'''

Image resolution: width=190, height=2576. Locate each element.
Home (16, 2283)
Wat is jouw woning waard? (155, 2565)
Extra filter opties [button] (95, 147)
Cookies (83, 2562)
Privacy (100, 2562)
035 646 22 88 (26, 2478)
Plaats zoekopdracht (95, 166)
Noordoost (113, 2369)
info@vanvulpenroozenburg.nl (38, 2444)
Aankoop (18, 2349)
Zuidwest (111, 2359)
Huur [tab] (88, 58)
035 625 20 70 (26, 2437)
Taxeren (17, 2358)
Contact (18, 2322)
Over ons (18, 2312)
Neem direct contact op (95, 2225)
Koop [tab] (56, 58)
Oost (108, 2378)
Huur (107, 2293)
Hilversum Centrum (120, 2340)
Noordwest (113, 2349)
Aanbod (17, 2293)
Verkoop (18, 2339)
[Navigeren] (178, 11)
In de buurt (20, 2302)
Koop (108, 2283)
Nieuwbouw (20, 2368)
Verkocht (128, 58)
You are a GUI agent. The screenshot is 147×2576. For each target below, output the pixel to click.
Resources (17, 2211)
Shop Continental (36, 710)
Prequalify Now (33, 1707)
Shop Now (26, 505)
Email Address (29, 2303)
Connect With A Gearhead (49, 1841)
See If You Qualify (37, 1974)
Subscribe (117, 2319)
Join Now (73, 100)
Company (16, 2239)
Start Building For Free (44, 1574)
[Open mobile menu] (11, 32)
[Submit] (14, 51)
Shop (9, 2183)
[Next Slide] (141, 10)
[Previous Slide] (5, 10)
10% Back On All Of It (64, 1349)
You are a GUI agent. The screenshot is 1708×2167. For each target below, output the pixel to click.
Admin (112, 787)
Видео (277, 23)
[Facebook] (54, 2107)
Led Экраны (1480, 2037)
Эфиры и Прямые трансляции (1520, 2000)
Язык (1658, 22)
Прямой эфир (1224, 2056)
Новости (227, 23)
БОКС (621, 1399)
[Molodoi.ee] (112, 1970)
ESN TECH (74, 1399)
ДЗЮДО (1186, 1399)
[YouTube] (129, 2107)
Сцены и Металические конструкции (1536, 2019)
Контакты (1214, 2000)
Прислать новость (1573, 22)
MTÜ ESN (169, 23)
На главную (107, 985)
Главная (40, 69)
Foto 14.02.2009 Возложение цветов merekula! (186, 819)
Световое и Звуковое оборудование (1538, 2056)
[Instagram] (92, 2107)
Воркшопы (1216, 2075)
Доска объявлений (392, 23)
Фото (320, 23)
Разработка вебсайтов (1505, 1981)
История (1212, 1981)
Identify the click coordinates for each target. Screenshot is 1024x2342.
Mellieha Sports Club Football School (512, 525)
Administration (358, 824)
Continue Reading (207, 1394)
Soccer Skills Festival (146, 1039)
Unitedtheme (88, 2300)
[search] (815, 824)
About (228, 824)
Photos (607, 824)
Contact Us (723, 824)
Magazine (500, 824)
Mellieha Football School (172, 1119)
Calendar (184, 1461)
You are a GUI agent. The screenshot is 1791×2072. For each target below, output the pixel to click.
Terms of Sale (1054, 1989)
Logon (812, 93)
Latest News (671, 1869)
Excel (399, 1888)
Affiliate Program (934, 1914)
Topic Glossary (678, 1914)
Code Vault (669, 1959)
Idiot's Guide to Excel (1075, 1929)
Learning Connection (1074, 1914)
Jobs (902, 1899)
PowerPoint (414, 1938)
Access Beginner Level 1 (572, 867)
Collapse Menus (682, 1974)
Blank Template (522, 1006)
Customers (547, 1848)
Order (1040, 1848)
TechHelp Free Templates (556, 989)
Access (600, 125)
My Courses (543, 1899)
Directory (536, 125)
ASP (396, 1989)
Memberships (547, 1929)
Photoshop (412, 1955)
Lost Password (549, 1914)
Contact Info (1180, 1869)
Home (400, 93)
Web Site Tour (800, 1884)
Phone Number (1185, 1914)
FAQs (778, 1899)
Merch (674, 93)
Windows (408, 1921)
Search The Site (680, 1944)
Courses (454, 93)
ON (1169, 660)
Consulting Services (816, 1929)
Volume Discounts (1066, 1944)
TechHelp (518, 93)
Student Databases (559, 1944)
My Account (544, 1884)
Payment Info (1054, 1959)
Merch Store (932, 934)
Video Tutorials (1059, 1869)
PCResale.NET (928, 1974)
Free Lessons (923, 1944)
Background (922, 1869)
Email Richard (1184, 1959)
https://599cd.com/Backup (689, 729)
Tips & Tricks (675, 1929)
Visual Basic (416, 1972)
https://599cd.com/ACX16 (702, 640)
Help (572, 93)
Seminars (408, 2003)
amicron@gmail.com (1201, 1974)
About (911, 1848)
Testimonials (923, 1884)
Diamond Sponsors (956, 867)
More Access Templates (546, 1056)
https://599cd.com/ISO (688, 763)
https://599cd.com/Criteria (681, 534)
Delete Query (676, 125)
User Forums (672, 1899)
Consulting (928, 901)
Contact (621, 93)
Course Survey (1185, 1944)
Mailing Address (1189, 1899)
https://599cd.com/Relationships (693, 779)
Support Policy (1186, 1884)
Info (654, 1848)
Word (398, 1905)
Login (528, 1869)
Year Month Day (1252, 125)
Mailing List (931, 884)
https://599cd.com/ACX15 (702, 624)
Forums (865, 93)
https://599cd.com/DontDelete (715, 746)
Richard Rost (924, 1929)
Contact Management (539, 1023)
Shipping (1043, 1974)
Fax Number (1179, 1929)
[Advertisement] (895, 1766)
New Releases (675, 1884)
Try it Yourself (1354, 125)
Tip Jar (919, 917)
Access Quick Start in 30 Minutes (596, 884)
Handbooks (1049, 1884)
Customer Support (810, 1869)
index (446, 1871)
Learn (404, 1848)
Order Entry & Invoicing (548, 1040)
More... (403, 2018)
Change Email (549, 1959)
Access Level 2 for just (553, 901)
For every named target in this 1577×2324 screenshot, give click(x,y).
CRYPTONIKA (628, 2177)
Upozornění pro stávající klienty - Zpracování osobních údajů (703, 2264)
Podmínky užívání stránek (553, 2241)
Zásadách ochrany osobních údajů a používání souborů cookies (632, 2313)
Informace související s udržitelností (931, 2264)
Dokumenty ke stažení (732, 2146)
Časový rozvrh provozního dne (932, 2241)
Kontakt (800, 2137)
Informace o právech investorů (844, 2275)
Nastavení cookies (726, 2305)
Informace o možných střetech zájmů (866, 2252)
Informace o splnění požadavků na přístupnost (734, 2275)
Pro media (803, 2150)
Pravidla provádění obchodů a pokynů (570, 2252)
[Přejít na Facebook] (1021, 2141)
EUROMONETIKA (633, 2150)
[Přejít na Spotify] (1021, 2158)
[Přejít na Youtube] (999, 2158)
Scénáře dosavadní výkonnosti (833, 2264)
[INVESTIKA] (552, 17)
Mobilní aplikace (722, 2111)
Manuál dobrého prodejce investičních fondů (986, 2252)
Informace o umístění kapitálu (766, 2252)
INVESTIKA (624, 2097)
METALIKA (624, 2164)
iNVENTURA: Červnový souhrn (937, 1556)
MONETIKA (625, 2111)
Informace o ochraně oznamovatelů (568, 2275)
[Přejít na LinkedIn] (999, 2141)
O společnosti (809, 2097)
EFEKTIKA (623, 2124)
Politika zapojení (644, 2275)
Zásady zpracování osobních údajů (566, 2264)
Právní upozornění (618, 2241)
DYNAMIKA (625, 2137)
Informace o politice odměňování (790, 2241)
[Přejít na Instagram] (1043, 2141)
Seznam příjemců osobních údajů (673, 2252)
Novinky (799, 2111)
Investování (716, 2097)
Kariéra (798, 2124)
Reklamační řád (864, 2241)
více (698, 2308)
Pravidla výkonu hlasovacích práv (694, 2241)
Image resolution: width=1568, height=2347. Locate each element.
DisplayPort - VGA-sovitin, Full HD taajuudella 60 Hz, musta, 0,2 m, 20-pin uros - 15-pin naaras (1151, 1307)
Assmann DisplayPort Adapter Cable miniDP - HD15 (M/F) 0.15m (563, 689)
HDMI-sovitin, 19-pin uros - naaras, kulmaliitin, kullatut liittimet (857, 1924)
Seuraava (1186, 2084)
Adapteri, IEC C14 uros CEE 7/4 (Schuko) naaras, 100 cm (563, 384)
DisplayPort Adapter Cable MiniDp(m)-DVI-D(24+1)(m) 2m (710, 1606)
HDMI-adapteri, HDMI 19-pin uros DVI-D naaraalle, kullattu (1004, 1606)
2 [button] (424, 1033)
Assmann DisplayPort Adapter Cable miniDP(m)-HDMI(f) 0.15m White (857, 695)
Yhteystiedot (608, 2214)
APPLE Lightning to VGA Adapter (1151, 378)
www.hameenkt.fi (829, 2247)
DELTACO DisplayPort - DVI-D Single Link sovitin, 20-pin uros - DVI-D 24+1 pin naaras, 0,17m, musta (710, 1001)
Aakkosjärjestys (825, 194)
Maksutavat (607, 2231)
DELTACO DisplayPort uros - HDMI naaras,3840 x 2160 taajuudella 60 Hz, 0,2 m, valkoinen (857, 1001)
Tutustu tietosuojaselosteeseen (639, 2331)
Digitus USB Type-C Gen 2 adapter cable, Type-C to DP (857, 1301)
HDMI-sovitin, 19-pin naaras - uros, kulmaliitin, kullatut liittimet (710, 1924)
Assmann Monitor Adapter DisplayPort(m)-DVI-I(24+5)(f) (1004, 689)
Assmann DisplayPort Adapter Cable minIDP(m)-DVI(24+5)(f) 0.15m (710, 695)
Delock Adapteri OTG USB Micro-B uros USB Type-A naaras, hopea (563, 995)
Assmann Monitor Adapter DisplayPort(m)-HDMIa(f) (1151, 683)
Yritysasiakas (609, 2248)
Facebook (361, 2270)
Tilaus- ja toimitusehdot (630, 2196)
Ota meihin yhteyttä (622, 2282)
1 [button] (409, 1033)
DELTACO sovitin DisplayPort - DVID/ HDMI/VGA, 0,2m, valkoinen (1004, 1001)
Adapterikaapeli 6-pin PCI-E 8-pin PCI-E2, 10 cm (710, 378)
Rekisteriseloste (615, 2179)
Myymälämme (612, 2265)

'''

WORK ORDER –
Within the data above, the span starting at the line containing "Code Vault (669, 1959)" and ending at the line containing "Order (1040, 1848)" is to be retyped exactly, with no other lines.

PROBLEM SOLUTION –
Code Vault (669, 1959)
Idiot's Guide to Excel (1075, 1929)
Learning Connection (1074, 1914)
Jobs (902, 1899)
PowerPoint (414, 1938)
Access Beginner Level 1 (572, 867)
Collapse Menus (682, 1974)
Blank Template (522, 1006)
Customers (547, 1848)
Order (1040, 1848)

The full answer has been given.